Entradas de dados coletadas

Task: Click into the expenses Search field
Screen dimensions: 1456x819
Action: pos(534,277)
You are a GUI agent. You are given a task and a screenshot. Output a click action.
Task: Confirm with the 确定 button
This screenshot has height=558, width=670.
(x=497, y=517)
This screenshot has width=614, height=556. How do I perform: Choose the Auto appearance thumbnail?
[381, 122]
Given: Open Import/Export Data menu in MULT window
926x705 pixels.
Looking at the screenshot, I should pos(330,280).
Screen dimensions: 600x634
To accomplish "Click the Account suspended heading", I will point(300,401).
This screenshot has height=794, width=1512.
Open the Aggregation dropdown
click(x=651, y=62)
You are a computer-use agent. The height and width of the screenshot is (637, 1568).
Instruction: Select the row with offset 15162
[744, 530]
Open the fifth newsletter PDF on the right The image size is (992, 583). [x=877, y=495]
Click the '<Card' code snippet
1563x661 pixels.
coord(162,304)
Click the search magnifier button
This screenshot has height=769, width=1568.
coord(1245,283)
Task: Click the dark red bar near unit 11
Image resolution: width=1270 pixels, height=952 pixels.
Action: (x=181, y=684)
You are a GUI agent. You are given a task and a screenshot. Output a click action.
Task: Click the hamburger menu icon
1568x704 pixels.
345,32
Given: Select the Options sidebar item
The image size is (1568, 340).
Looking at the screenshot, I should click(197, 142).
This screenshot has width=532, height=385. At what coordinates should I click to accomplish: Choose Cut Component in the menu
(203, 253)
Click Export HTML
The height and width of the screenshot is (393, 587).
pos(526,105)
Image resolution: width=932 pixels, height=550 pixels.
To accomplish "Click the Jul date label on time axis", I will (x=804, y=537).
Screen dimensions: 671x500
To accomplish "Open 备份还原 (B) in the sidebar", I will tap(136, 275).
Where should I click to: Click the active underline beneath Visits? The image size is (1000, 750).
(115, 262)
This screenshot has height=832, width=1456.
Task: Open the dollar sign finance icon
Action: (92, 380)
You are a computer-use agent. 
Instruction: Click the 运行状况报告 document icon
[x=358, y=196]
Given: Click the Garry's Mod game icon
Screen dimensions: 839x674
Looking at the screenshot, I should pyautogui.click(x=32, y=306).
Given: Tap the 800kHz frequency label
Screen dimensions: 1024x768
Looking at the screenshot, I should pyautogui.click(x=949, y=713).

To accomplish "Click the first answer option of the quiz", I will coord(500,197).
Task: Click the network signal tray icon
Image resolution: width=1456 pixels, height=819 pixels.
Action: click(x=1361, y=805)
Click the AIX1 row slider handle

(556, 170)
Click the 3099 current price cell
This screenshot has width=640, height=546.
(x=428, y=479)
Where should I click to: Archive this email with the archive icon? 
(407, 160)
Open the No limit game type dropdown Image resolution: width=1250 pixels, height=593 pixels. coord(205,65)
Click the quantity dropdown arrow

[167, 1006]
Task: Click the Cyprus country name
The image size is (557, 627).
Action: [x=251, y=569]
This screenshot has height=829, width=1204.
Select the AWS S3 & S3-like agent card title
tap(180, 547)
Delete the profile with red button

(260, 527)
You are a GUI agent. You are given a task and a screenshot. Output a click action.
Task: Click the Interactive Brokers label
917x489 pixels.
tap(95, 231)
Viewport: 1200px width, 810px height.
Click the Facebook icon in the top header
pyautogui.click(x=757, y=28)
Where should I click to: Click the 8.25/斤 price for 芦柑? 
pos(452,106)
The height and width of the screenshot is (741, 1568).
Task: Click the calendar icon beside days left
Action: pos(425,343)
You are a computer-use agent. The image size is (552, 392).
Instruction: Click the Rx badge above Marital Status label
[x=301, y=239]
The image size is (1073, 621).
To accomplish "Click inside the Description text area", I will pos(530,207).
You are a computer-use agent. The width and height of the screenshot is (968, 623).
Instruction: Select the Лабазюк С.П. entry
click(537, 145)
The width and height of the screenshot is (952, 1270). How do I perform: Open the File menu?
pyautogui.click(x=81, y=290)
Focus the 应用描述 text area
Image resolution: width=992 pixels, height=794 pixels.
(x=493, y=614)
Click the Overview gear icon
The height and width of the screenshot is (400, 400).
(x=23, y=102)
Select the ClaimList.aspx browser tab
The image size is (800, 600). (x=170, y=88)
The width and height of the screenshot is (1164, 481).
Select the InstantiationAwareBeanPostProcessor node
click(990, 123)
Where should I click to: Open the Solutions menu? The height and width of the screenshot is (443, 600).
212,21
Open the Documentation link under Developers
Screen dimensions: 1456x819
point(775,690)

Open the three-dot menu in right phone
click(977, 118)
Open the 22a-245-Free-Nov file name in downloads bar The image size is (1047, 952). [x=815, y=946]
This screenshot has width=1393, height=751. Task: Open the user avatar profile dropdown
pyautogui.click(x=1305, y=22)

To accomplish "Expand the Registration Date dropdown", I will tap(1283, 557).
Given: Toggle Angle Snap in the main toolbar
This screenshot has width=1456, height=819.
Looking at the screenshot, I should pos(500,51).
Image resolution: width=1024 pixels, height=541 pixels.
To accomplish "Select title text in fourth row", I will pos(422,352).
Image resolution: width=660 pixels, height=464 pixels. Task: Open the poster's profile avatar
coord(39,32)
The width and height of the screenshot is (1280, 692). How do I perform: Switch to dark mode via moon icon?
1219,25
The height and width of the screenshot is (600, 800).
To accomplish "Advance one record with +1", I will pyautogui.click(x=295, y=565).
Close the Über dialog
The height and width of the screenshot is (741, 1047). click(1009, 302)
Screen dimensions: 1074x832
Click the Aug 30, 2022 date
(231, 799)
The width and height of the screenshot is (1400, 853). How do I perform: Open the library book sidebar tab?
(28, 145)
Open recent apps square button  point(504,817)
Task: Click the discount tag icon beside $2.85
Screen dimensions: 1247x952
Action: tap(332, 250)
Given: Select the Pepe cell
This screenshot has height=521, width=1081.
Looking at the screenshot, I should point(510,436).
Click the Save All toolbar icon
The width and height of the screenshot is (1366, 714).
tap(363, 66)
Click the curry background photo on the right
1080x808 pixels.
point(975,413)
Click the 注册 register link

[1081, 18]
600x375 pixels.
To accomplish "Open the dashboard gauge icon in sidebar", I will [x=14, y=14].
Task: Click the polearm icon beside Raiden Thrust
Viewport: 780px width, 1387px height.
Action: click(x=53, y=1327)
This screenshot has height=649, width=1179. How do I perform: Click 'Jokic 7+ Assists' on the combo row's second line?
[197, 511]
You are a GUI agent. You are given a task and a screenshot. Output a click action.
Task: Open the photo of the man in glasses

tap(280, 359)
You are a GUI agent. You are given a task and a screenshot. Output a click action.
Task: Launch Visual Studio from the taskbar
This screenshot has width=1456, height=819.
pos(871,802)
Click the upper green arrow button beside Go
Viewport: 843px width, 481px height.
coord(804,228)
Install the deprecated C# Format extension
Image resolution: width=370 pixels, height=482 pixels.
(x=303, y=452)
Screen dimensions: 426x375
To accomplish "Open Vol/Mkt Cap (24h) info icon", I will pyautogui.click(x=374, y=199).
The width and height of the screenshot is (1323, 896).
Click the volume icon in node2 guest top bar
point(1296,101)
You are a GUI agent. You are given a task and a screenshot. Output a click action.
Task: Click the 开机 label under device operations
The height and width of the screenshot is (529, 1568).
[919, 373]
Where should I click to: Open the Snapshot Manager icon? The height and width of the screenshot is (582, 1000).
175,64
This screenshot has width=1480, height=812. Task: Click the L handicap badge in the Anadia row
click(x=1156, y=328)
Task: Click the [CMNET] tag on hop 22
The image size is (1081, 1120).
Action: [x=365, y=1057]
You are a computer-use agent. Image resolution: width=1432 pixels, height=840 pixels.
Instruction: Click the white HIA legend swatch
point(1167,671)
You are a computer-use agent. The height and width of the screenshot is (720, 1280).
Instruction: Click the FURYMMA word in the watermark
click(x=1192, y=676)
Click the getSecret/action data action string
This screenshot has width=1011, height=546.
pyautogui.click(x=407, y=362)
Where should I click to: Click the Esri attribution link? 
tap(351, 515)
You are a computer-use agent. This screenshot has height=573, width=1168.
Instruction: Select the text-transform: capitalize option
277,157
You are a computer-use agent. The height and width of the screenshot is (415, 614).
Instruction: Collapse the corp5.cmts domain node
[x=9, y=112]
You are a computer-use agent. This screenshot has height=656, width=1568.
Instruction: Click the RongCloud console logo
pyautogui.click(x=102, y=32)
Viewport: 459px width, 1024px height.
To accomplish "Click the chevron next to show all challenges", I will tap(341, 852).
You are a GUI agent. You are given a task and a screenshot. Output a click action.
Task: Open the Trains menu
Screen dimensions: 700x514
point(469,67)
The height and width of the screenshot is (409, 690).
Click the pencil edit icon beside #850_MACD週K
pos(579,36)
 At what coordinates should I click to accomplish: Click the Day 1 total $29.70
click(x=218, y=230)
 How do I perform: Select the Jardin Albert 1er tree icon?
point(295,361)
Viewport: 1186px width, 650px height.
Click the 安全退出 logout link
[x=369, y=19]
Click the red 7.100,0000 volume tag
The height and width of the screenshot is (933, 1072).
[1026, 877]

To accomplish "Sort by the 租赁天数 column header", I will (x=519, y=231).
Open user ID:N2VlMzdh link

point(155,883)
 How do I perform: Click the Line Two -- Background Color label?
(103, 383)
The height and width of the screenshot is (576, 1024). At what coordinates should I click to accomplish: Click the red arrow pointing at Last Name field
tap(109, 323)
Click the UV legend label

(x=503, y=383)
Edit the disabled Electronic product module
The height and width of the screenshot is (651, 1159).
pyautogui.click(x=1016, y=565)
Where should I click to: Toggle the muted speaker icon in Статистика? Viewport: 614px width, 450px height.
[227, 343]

### [EXERCÍCIO PROPOSTO]
Troque "Trains" por "Buses" nas linhas que começam na que contém "has height=656, width=1568." e terminam na que contém "pyautogui.click(x=1016, y=565)", ambas incluídas. Reproduza apenas essas linhas, com todo o resto inalterado.

### [RESULTADO DO EXERCÍCIO]
You are a computer-use agent. This screenshot has height=656, width=1568.
Instruction: Click the RongCloud console logo
pyautogui.click(x=102, y=32)
Viewport: 459px width, 1024px height.
To accomplish "Click the chevron next to show all challenges", I will tap(341, 852).
You are a GUI agent. You are given a task and a screenshot. Output a click action.
Task: Open the Buses menu
Screen dimensions: 700x514
point(469,67)
The height and width of the screenshot is (409, 690).
Click the pencil edit icon beside #850_MACD週K
pos(579,36)
 At what coordinates should I click to accomplish: Click the Day 1 total $29.70
click(x=218, y=230)
 How do I perform: Select the Jardin Albert 1er tree icon?
point(295,361)
Viewport: 1186px width, 650px height.
Click the 安全退出 logout link
[x=369, y=19]
Click the red 7.100,0000 volume tag
The height and width of the screenshot is (933, 1072).
[1026, 877]

To accomplish "Sort by the 租赁天数 column header", I will (x=519, y=231).
Open user ID:N2VlMzdh link

point(155,883)
 How do I perform: Click the Line Two -- Background Color label?
(103, 383)
The height and width of the screenshot is (576, 1024). At what coordinates should I click to accomplish: Click the red arrow pointing at Last Name field
tap(109, 323)
Click the UV legend label

(x=503, y=383)
Edit the disabled Electronic product module
The height and width of the screenshot is (651, 1159).
pyautogui.click(x=1016, y=565)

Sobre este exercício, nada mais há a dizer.